The first thing I thought of when I read this: What if the elections are a total sham? What if there is a civil revolt?
If the elections do go badly, i.e. - the powers of Rove swindle another one - then what is the best course of action? Would a mob of raging citizens help, or hinder the cause to effect justice? What might this "public disorder" look like.
I worry that a mass of people might be tempted into acts that the Nat'l Guard would be used to suppress. This is not a pretty picture. It might be important to have a discussion about how the community should, and might respond to a national emergency - one provoked say, by a stolen election, or by a president who decides to shut down the election system "for purposes of national security"...

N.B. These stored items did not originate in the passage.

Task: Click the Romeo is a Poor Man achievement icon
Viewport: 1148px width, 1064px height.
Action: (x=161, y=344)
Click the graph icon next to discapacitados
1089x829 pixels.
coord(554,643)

I think having an organized mass of people in this situation would be critically important. But it would also be of critical importance that this conglomeration of people be nonviolent, non-antagonistic, and non-threatening. The people must make a concerted and persistent effort to welcome the national guardsmen to its side. In short the movement must be ultimately peaceful, protagonistic - and large.
Am I crazy to be thinking about such things? Basically, the picture of an angry mob (possibly toting weapons) is frightening to me. An armed mob would be crushed like a roach under the heel of the well-supplied federal militias. I feel that the only constructive avenue of discourse is total nonviolence - and total perseverance. To wage peace necessitates the same effort as waging war (i.e. a lot!)
I am thinking about the community response to the Nazis. The community was very disrespectful toward the Nazis at the rally. (Not that the Nazis weren't simultaneously hideously disrespectful, but some members of the community did lower themselves to the level of the Nazis with some of the actions and sloganry. Also, the counter presence legitimized the Nazi presence, and provided them with an audience. But the purpose here is not to stir up and salt old wounds.) If the community were to meet a contingent of armed national guardsmen with the same disrespectful and condescending attitude with which it met the Nazis, and if the Guardsmen feel threatened, well, I would consider the level of possibility for violence to be quite high! Not good. Thus, nonviolence is the key.
Okay, I am pretty much thinking out loud here. Hopefully that makes sense mostly. Also we want olycop on our side when the proverbial shit hits the fan.